## Text shown
Electrical Information about wiring and defects

*]House Wiring “Bundles” Could Be a Fire Hazard


Choose home inspector as carefully as you choose your home

By Bill Modisett
Odessa American

**Home inspectors in Odessa have this advice for homebuyers: Choose the inspector you use as carefully as you do your new home.
Weldon Langley, owner of Langley Home Inspections in Odessa, said it’s important for homebuyers to choose an inspector who will level with them about problems they may be purchasing in their home, particularly if it is not a new home.
There can be electrical issues that can be deadly as well as expensive to correct, Langley said.
“Homeowners will, with all good intent, work on their own place electrically, but if they don’t know what they are doing, it can be very dangerous,” Langley said.
“Electrical conditions cause fires and fires cause deaths,” Langley said.
Another problem, Langley said, comes from a lack of routine maintenance in bathrooms and kitchens.
“People store so many things underneath their kitchen sink — solvents and cleaners and other things,” he said. “All that stuff presents an opportunity for moisture to get behind the wall.”
That can lead to a costly black mold problem, he said.
But there are other problems that are just as serious, he said. Grout around showers, tubs and lavatories that is allowed to dry and chip away lets moisture creep through. Toilets that are not properly maintained can lead to water problems.
Langley said he had seen one report that indicated a normal home inspection can identify problems that cost $3,500-$5,000 to correct.
“Most of it is negligence on the part of homeowners,” Langley said.
“But every time I open a fuse box, I see electrical issues – like new items being wired in that could cause an overload and result in a fire,” he said.

## Set problem A
Reproduce the full article on choosing a home inspector without any changes.
The article and the entries were taken from separate sources.

## Records for processing
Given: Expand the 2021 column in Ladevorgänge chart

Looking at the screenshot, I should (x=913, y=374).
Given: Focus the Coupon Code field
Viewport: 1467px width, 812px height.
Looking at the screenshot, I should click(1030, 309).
* * *
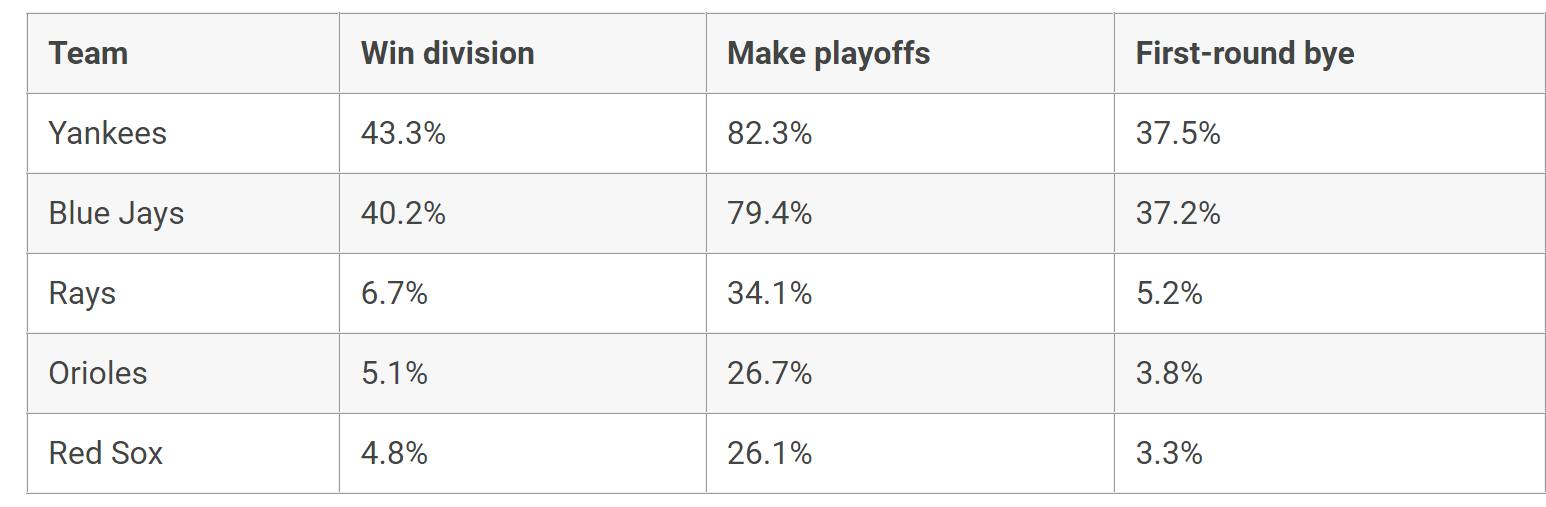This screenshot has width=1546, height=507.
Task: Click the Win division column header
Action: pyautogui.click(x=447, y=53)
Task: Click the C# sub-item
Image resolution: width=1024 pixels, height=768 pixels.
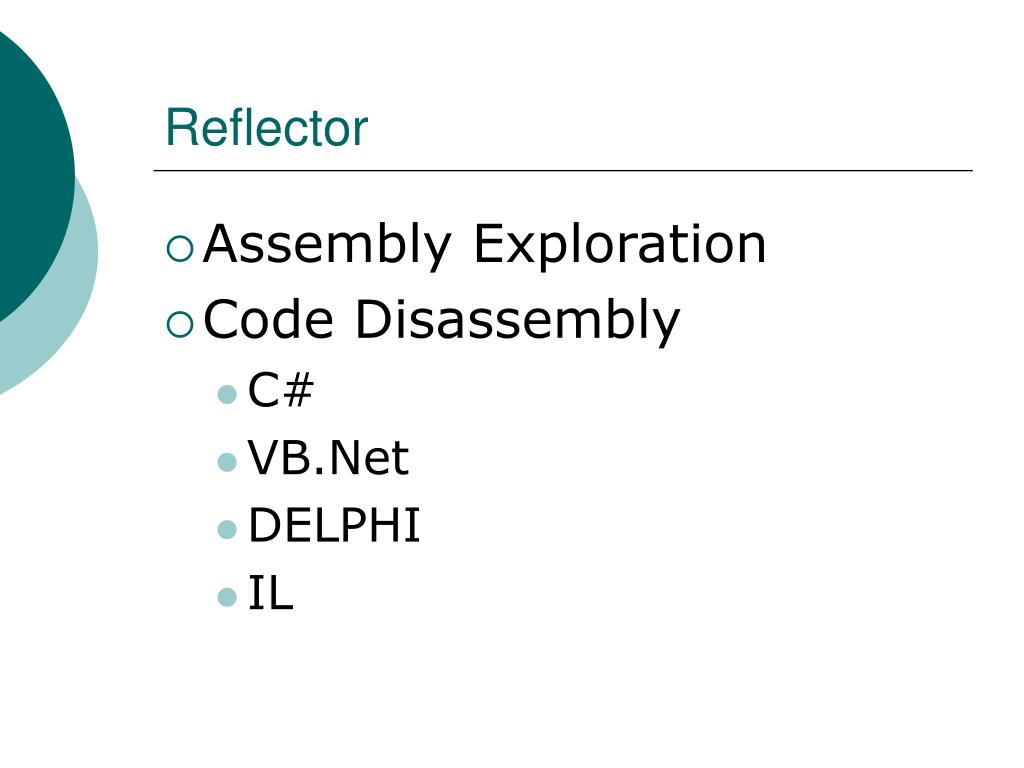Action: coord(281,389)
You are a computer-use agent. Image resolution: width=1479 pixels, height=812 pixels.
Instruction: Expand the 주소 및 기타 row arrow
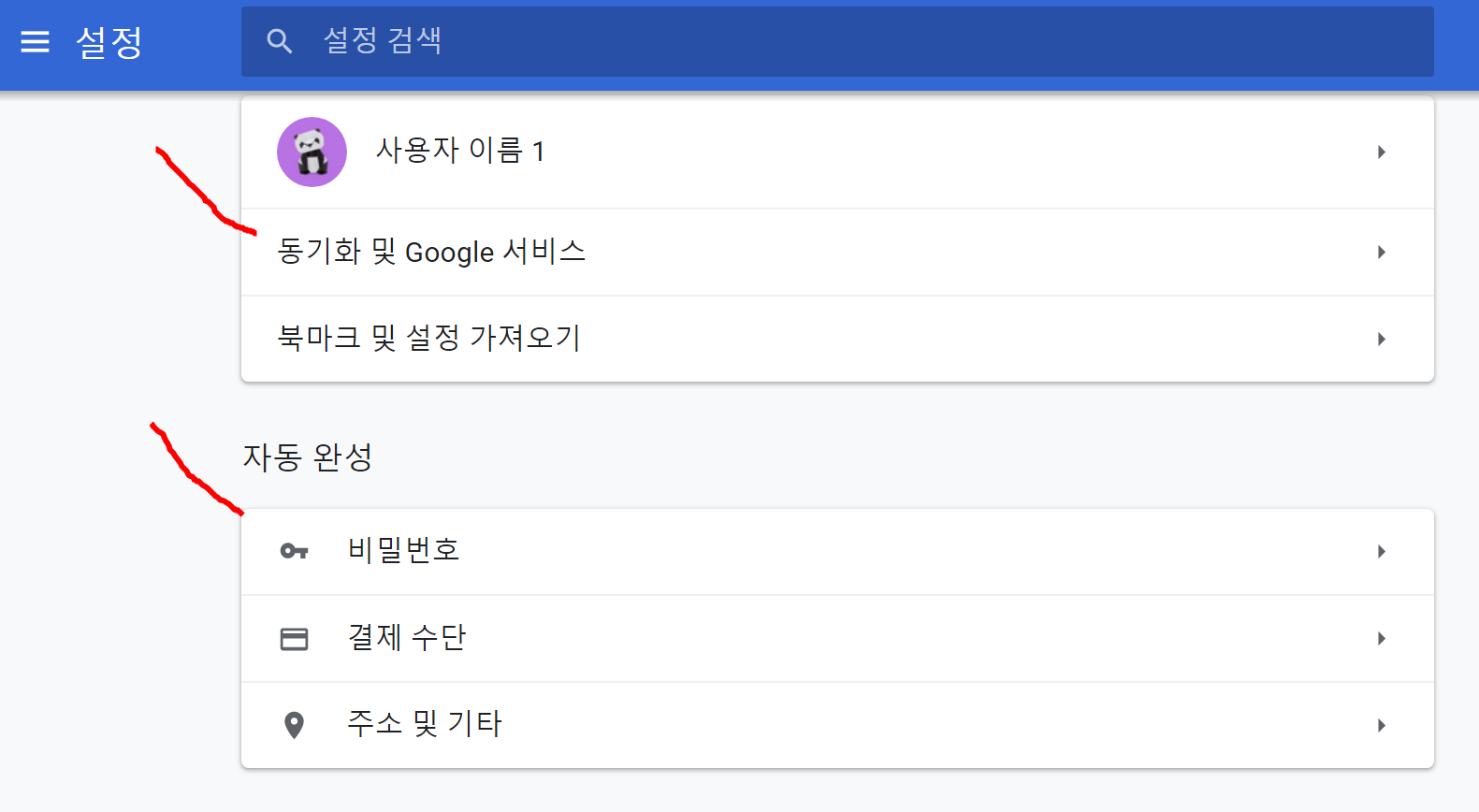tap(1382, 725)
==
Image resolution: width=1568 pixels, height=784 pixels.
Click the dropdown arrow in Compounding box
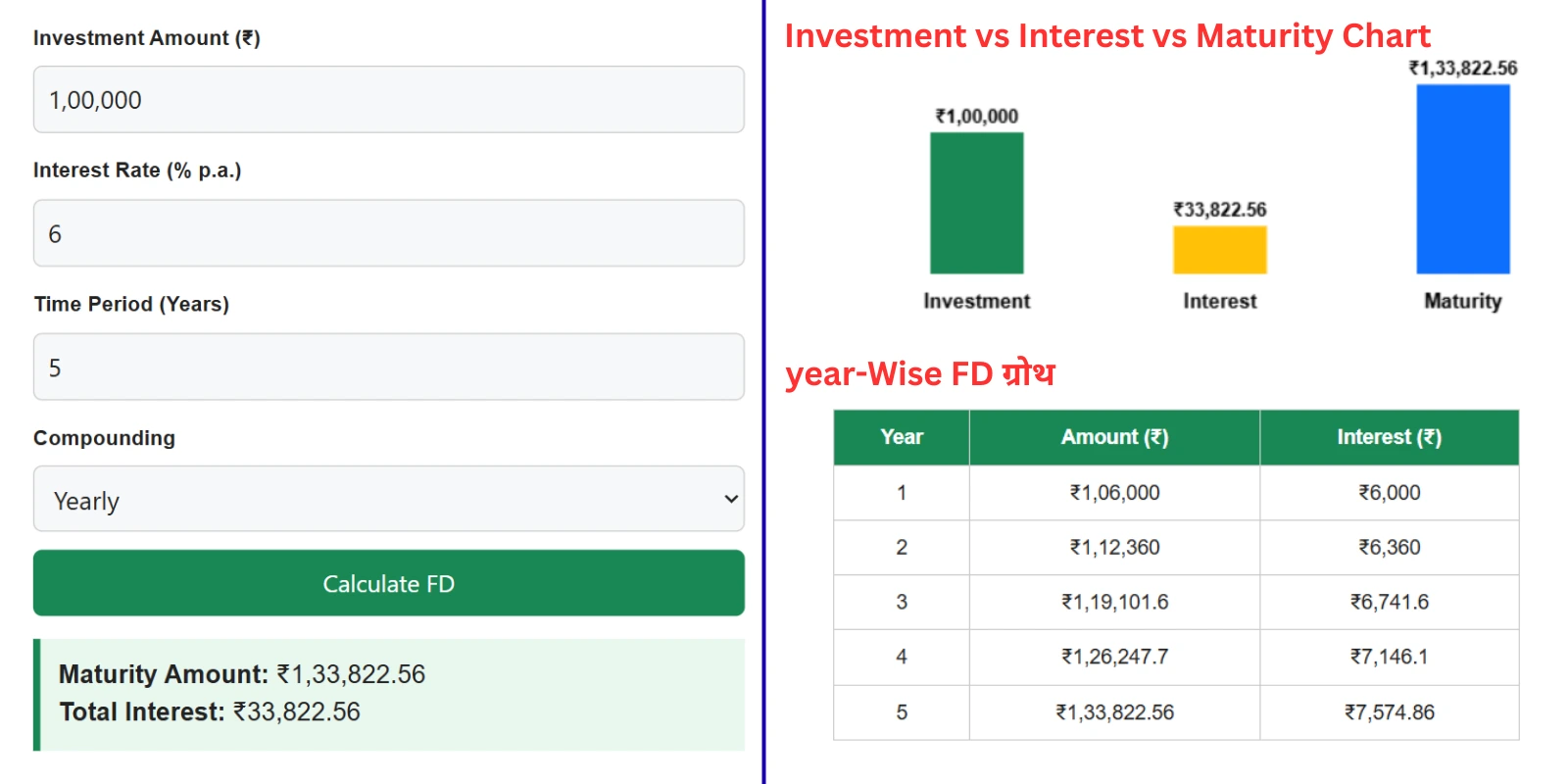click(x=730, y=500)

## Set problem B
Identify every line of the entries that contains the word "Image", and copy each of those lines.

## Full answer A
Electrical Information about wiring and defects

*]House Wiring “Bundles” Could Be a Fire Hazard


Choose home inspector as carefully as you choose your home

By Bill Modisett
Odessa American

**Home inspectors in Odessa have this advice for homebuyers: Choose the inspector you use as carefully as you do your new home.
Weldon Langley, owner of Langley Home Inspections in Odessa, said it’s important for homebuyers to choose an inspector who will level with them about problems they may be purchasing in their home, particularly if it is not a new home.
There can be electrical issues that can be deadly as well as expensive to correct, Langley said.
“Homeowners will, with all good intent, work on their own place electrically, but if they don’t know what they are doing, it can be very dangerous,” Langley said.
“Electrical conditions cause fires and fires cause deaths,” Langley said.
Another problem, Langley said, comes from a lack of routine maintenance in bathrooms and kitchens.
“People store so many things underneath their kitchen sink — solvents and cleaners and other things,” he said. “All that stuff presents an opportunity for moisture to get behind the wall.”
That can lead to a costly black mold problem, he said.
But there are other problems that are just as serious, he said. Grout around showers, tubs and lavatories that is allowed to dry and chip away lets moisture creep through. Toilets that are not properly maintained can lead to water problems.
Langley said he had seen one report that indicated a normal home inspection can identify problems that cost $3,500-$5,000 to correct.
“Most of it is negligence on the part of homeowners,” Langley said.
“But every time I open a fuse box, I see electrical issues – like new items being wired in that could cause an overload and result in a fire,” he said.

## Full answer B
Image resolution: width=1024 pixels, height=768 pixels.
You are a computer-use agent. Image resolution: width=1479 pixels, height=812 pixels.
Image resolution: width=1568 pixels, height=784 pixels.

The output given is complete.